--- Begin ---
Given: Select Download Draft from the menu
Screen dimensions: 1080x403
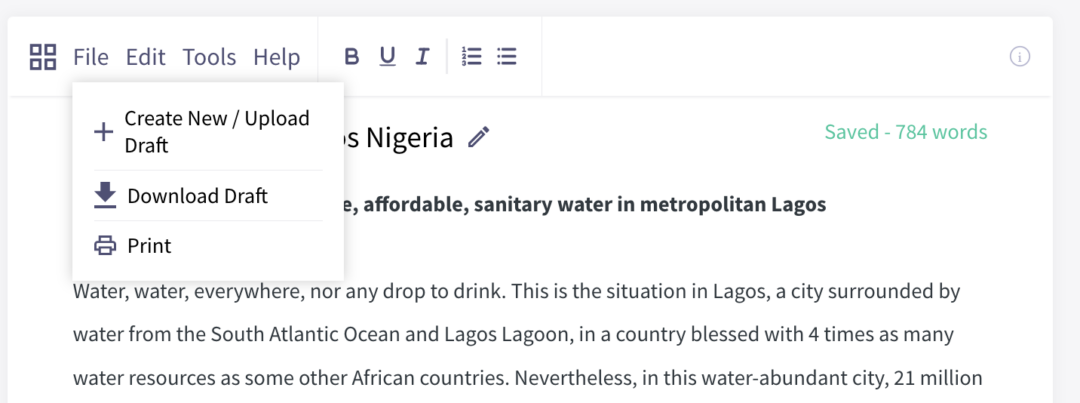Looking at the screenshot, I should coord(208,196).
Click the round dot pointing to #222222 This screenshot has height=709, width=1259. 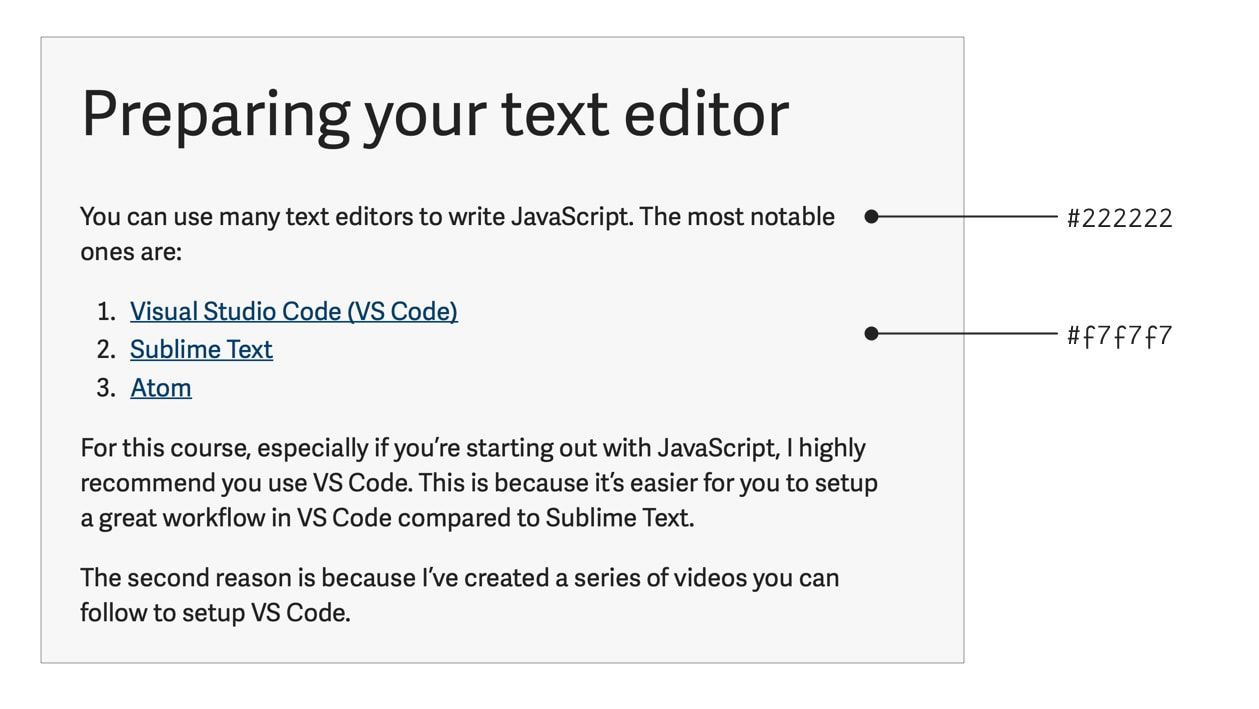871,216
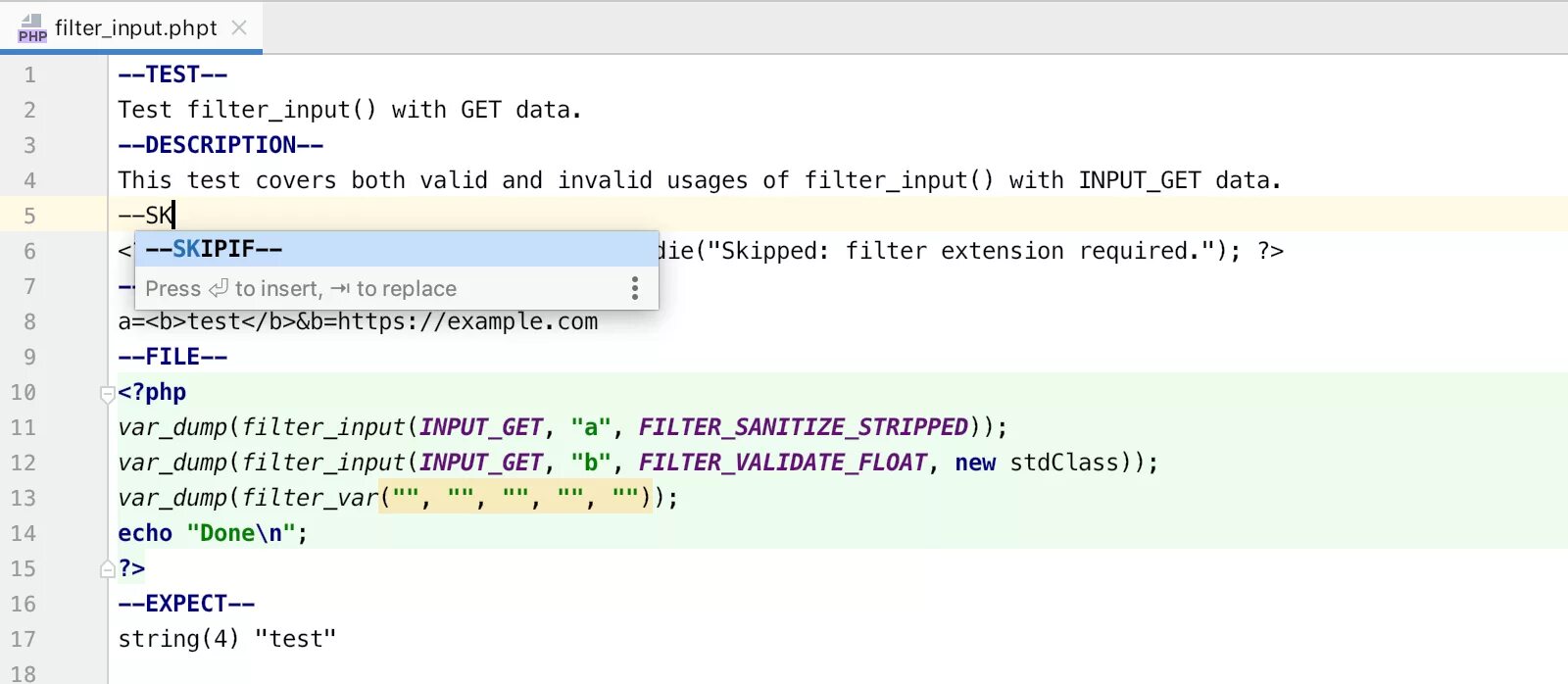The image size is (1568, 684).
Task: Click the --DESCRIPTION-- section header
Action: click(220, 145)
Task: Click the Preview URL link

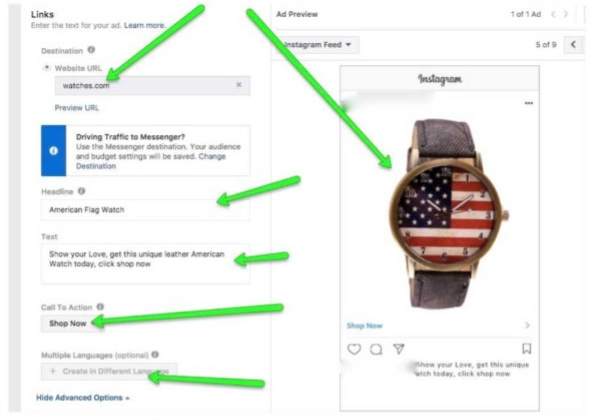Action: [x=77, y=108]

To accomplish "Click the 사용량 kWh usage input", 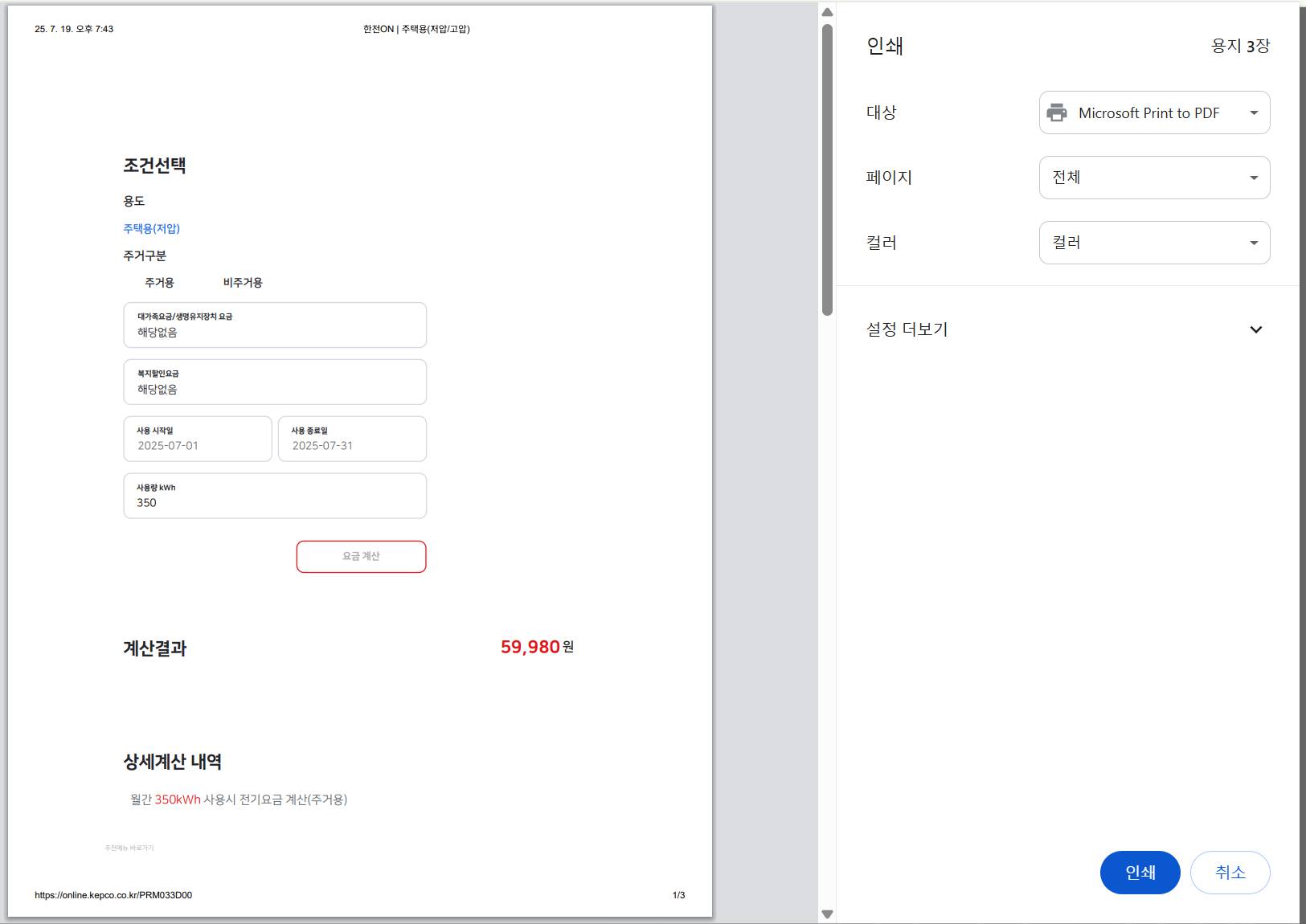I will [275, 496].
--- End ---
(Written problem) Please repeat the material from its start up to and including the line with "Looking at the", switching "menu" to "toolbar" and changing nothing else. Leave the pictures out of your answer.

(Response)
Given: Select Download Draft from the toolbar
Screen dimensions: 1080x403
Looking at the screenshot, I should coord(208,196).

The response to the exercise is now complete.